--- Problema breve A ---
Según la reseña sobre De todo corazón, ¿de dónde eran el padre y la madre del director?
--- Problema breve B ---
Resume en dos oraciones la reseña sobre De todo corazón.
--- Problema breve C ---
Repite sin cambios el fragmento de la reseña sobre De todo corazón que empieza en "Aunque el eje" y termina en "que lo denunció.".

--- Texto dado ---
####
Aunque el eje de la trama
de De
todo corazón es algo diferente (la supervivencia dentro de la gran
ciudad de una relación interracial), no lo es en absoluto el entorno por el que
se desarrolla el argumento de la película y la descripción de los personajes.
En esta nueva maravilla de película, Guédiguian narra la angustia de la pareja,
ella blanca, el negro, a partir de que el segundo ingrese en la cárcel acusado
de un crimen que no cometió. Pronto, el cineasta traslada el protagonismo de la
cinta de la joven pareja a sus amigos y familiares cercanos. Estos intentarán demostrar
la inocencia del muchacho frente al policía racista y celoso que lo denunció.
Guédiguian sabe de lo que
habla. El propio director es hijo de inmigrantes (de padre armenio y madre
germana) y conoce bien los problemas de desigualdad, de racismo e intolerancia
que sacuden Europa. Así, la desnudez de los jóvenes transmite sinceridad,
mientras que el aspecto ario del gendarme retrata a un neonazi.
####
--- Bloque de datos ---

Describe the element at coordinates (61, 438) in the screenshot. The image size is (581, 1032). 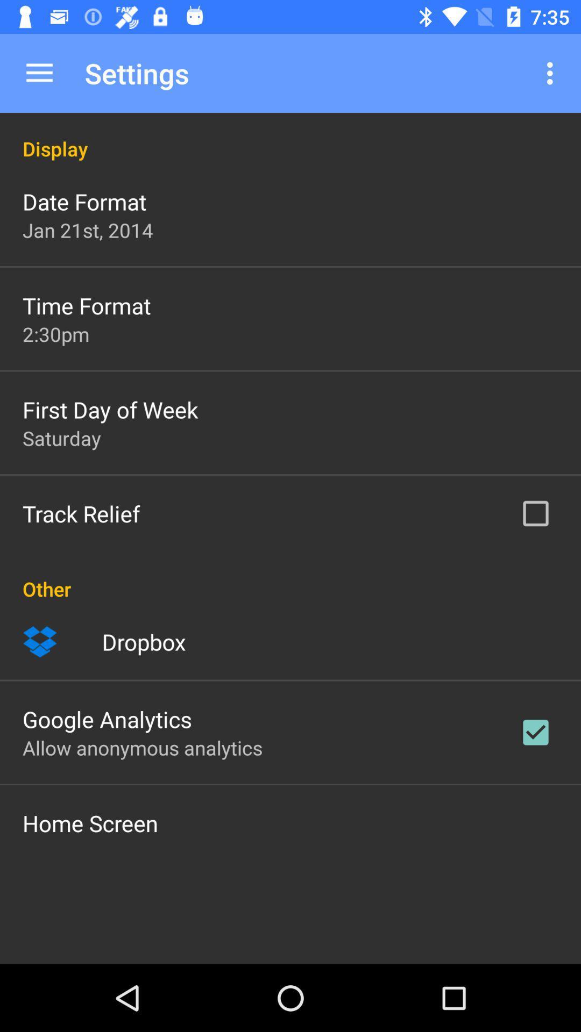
####
--- Respuesta esperada A ---
Su padre era armenio y su madre, germana.

--- Respuesta esperada B ---
La película cuenta la angustia de una pareja, ella blanca y él negro, cuando él entra en la cárcel acusado de un crimen que no cometió, y pronto el protagonismo pasa a sus amigos y familiares, que intentan demostrar su inocencia frente al policía racista y celoso que lo denunció. Guédiguian, hijo de inmigrantes, conoce bien los problemas de desigualdad, racismo e intolerancia que sacuden Europa.

--- Respuesta esperada C ---
Aunque el eje de la trama
de De
todo corazón es algo diferente (la supervivencia dentro de la gran
ciudad de una relación interracial), no lo es en absoluto el entorno por el que
se desarrolla el argumento de la película y la descripción de los personajes.
En esta nueva maravilla de película, Guédiguian narra la angustia de la pareja,
ella blanca, el negro, a partir de que el segundo ingrese en la cárcel acusado
de un crimen que no cometió. Pronto, el cineasta traslada el protagonismo de la
cinta de la joven pareja a sus amigos y familiares cercanos. Estos intentarán demostrar
la inocencia del muchacho frente al policía racista y celoso que lo denunció.